If we now turn to the Flora, we shall find the aboriginal plants of
the different islands wonderfully different. I give all the
following results (Table 17/1) on the high authority of my friend
Dr. J. Hooker. I may premise that I indiscriminately collected
everything in flower on the different islands, and fortunately kept
my collections separate. Too much confidence, however, must not be
placed in the proportional results, as the small collections
brought home by some other naturalists though in some respects
confirming the results, plainly show that much remains to be done
in the botany of this group: the Leguminosae, moreover, have as yet
been only approximately worked out:--

Hence we have the truly wonderful fact, that in James Island, of
the thirty-eight Galapageian plants, or those found in no other
part of the world, thirty are exclusively confined to this one
island; and in Albemarle Island, of the twenty-six aboriginal
Galapageian plants, twenty-two are confined to this one island,
that is, only four are at present known to grow in the other
islands of the archipelago; and so on, as shown in the above table,
with the plants from Chatham and Charles Islands. This fact will,
perhaps, be rendered even more striking, by giving a few
illustrations:--thus, Scalesia, a remarkable arborescent genus of
the Compositae, is confined to the archipelago: it has six species:
one from Chatham, one from Albemarle, one from Charles Island, two
from James Island, and the sixth from one of the three latter
islands, but it is not known from which: not one of these six
species grows on any two islands.
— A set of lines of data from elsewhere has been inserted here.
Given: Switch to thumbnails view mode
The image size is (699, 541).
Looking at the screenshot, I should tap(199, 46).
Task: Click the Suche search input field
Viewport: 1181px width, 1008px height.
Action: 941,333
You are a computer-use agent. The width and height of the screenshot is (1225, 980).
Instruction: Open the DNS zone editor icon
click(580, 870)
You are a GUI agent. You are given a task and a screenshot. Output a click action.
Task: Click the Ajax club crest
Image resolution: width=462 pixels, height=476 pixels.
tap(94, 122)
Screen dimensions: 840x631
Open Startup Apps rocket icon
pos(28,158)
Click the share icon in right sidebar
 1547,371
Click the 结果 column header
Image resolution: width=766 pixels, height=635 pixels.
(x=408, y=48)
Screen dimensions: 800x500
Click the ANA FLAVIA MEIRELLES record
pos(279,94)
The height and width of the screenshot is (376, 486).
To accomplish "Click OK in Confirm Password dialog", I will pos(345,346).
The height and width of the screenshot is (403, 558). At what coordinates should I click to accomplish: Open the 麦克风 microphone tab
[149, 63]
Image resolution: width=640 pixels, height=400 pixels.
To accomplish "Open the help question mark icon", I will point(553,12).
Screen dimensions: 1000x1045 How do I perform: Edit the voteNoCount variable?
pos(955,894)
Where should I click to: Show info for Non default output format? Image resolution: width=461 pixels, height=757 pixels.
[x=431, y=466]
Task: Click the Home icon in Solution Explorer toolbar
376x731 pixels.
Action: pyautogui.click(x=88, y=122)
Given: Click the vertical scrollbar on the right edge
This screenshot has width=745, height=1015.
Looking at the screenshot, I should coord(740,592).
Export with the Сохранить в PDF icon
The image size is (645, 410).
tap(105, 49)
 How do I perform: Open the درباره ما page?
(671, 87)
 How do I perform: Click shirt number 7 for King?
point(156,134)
Again, Euphorbia, a mundane or
widely distributed genus, has here eight species, of which seven
are confined to the archipelago, and not one found on any two
islands: Acalypha and Borreria, both mundane genera, have
respectively six and seven species, none of which have the same
species on two islands, with the exception of one Borreria, which
does occur on two islands. The species of the Compositae are
particularly local; and Dr. Hooker has furnished me with several
other most striking illustrations of the difference of the species
on the different islands. He remarks that this law of distribution
holds good both with those genera confined to the archipelago, and
those distributed in other quarters of the world: in like manner we
have seen that the different islands have their proper species of
the mundane genus of tortoise, and of the widely distributed
American genus of the mocking-thrush, as well as of two of the
Galapageian sub-groups of finches, and almost certainly of the
Galapageian genus Amblyrhynchus.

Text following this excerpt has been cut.